GEZEIGTER TEXT |

++++

Rechtsextreme in Chemnitz, ©JFDA – Jüdisches Forum für Demokratie und gegen Antisemitismus e.V.

Ausschreitungen und Nazi-Symbolik wird im Netz als inszeniert bezeichnet.

Falsche Zahlen zu Vergewaltigungen

Eine weitere Falschmeldung sorgt derzeit im Netz für Aufsehen. So hatte die ehemalige CDU-Abgeordnete Vera Lengsfeld am 28. August den Bericht eines angeblichen Augenzeugen des Tötungsdelikts in Chemnitz veröffentlicht. Darin behauptet die anonyme Quelle, es seien in diesem Jahr in Chemnitz 60 Frauen vergewaltigt worden - 56 der Täter seien Migranten.

Die Zahlen sind falsch. Die Polizei in Chemnitz teilte auf Anfrage des ARD-faktenfinder mit: Zwischen dem 1. Januar und 31. Juli 2018 habe es 14 Vergewaltigungen in der Stadt gegeben, zwölf Fälle wurden aufgeklärt, drei Verdächtige sind keine Deutschen. Also drei statt 56 Tatverdächtige, die keine Deutschen sind.

Keine Quelle

Auch Lengsfeld kamen die Zahlen offenbar fragwürdig vor - und bat den "Augenzeugen" um eine Quelle, die dieser aber nicht nennen konnte, wie Lengsfeld ergänzte. Daher habe sie die Zahlen gelöscht.

Zu diesem Zeitpunkt hatten aber bereits andere Blogs den Bericht übernommen, so dass die falschen Zahlen weiter verbreitet wurden. Daher wurden die Zahlen bereits am 31. August auf Twitter richtiggestellt - mit Hinweis auf die Polizei Sachsen.

++++

DATENAUSZÜGE |
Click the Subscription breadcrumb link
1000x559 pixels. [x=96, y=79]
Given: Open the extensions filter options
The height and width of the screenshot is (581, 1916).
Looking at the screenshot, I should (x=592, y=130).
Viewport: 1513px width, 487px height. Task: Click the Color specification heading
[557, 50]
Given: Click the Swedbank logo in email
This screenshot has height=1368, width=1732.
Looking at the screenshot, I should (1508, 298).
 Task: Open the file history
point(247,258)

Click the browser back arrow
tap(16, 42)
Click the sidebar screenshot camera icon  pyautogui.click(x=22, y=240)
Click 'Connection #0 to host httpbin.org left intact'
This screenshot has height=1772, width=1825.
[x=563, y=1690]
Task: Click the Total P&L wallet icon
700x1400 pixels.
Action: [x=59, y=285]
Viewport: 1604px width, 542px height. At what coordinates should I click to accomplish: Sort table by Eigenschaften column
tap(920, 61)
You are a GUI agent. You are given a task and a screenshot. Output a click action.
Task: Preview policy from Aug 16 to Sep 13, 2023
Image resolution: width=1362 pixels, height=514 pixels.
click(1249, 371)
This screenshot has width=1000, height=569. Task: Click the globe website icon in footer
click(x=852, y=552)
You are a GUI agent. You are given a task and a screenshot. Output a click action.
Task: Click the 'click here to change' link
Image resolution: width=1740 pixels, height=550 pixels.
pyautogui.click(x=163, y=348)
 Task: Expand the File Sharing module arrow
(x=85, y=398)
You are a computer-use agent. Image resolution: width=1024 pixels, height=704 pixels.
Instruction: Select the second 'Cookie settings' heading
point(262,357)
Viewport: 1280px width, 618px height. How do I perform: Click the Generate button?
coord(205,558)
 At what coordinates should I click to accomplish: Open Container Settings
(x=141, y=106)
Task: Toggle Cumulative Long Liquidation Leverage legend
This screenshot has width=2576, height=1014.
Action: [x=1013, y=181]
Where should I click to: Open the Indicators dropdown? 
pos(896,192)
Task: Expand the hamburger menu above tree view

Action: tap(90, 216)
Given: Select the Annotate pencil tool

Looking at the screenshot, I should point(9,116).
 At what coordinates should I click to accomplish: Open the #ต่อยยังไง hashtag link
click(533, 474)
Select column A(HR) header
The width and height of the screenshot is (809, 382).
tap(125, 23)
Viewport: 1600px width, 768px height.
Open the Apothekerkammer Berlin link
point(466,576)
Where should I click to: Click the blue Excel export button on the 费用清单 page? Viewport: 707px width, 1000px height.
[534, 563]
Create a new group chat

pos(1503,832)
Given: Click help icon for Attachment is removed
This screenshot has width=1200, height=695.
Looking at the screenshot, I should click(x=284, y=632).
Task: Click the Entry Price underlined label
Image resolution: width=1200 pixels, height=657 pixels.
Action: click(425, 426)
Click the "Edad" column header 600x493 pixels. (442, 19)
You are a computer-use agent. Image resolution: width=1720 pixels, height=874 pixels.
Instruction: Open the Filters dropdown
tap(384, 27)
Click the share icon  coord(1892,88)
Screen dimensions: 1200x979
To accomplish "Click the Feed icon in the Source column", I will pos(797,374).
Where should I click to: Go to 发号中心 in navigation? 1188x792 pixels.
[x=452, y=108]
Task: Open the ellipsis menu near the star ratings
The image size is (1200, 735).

++++

ARBEITSAUFTRAG A |
Wie viele Vergewaltigungen gab es laut der Polizei Chemnitz im gezeigten Text zwischen dem 1. Januar und dem 31. Juli 2018 in der Stadt?
ARBEITSAUFTRAG B |
Benenne im gezeigten Text „Falschmeldung“ in „Fehlinformation“ um und gib dazu den Abschnitt wieder, beginnend mit „Ausschreitungen und Nazi-Symbolik“ und weiter bis einschließlich „Täter seien Migranten.“.

SCHRIFTLICHE ANTWORT A |
Es gab 14 Vergewaltigungen.

SCHRIFTLICHE ANTWORT B |
Ausschreitungen und Nazi-Symbolik wird im Netz als inszeniert bezeichnet.

Falsche Zahlen zu Vergewaltigungen

Eine weitere Fehlinformation sorgt derzeit im Netz für Aufsehen. So hatte die ehemalige CDU-Abgeordnete Vera Lengsfeld am 28. August den Bericht eines angeblichen Augenzeugen des Tötungsdelikts in Chemnitz veröffentlicht. Darin behauptet die anonyme Quelle, es seien in diesem Jahr in Chemnitz 60 Frauen vergewaltigt worden - 56 der Täter seien Migranten.